Your goal: Write out every line below with no difference at all.

[Stored data]
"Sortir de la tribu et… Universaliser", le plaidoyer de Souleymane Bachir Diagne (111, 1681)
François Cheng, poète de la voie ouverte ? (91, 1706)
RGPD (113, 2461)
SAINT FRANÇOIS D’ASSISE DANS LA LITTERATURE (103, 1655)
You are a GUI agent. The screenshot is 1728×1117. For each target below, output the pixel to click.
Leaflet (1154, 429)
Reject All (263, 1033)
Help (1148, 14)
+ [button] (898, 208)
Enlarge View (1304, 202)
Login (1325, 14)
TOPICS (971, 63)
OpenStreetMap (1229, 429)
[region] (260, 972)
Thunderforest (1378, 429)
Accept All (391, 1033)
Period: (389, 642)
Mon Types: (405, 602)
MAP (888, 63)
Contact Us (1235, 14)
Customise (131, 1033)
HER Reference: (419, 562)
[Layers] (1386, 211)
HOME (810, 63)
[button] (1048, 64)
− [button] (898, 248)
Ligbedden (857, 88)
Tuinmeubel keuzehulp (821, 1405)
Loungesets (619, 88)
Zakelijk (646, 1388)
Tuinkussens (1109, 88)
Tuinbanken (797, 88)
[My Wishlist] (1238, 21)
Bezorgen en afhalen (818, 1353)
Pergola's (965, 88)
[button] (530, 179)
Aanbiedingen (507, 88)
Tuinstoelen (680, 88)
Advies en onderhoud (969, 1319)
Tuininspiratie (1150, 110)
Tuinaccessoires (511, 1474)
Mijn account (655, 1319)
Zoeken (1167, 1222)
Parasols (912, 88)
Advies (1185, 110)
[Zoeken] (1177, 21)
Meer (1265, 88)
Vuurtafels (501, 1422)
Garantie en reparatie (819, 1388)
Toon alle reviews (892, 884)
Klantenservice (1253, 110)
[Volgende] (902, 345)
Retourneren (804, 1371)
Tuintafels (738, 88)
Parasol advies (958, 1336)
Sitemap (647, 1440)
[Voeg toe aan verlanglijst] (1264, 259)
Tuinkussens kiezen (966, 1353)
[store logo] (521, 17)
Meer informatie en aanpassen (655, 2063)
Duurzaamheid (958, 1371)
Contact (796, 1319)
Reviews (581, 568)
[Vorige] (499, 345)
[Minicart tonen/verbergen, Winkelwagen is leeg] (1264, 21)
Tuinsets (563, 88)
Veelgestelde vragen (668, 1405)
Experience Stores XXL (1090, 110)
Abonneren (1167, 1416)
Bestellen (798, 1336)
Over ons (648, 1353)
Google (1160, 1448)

Response to this task:
"Sortir de la tribu et… Universaliser", le plaidoyer de Souleymane Bachir Diagne (111, 1681)
François Cheng, poète de la voie ouverte ? (91, 1706)
RGPD (113, 2461)
SAINT FRANÇOIS D’ASSISE DANS LA LITTERATURE (103, 1655)
You are a GUI agent. The screenshot is 1728×1117. For each target below, output the pixel to click.
Leaflet (1154, 429)
Reject All (263, 1033)
Help (1148, 14)
+ [button] (898, 208)
Enlarge View (1304, 202)
Login (1325, 14)
TOPICS (971, 63)
OpenStreetMap (1229, 429)
[region] (260, 972)
Thunderforest (1378, 429)
Accept All (391, 1033)
Period: (389, 642)
Mon Types: (405, 602)
MAP (888, 63)
Contact Us (1235, 14)
Customise (131, 1033)
HER Reference: (419, 562)
[Layers] (1386, 211)
HOME (810, 63)
[button] (1048, 64)
− [button] (898, 248)
Ligbedden (857, 88)
Tuinmeubel keuzehulp (821, 1405)
Loungesets (619, 88)
Zakelijk (646, 1388)
Tuinkussens (1109, 88)
Tuinbanken (797, 88)
[My Wishlist] (1238, 21)
Bezorgen en afhalen (818, 1353)
Pergola's (965, 88)
[button] (530, 179)
Aanbiedingen (507, 88)
Tuinstoelen (680, 88)
Advies en onderhoud (969, 1319)
Tuininspiratie (1150, 110)
Tuinaccessoires (511, 1474)
Mijn account (655, 1319)
Zoeken (1167, 1222)
Parasols (912, 88)
Advies (1185, 110)
[Zoeken] (1177, 21)
Meer (1265, 88)
Vuurtafels (501, 1422)
Garantie en reparatie (819, 1388)
Toon alle reviews (892, 884)
Klantenservice (1253, 110)
[Volgende] (902, 345)
Retourneren (804, 1371)
Tuintafels (738, 88)
Parasol advies (958, 1336)
Sitemap (647, 1440)
[Voeg toe aan verlanglijst] (1264, 259)
Tuinkussens kiezen (966, 1353)
[store logo] (521, 17)
Meer informatie en aanpassen (655, 2063)
Duurzaamheid (958, 1371)
Contact (796, 1319)
Reviews (581, 568)
[Vorige] (499, 345)
[Minicart tonen/verbergen, Winkelwagen is leeg] (1264, 21)
Tuinsets (563, 88)
Veelgestelde vragen (668, 1405)
Experience Stores XXL (1090, 110)
Abonneren (1167, 1416)
Bestellen (798, 1336)
Over ons (648, 1353)
Google (1160, 1448)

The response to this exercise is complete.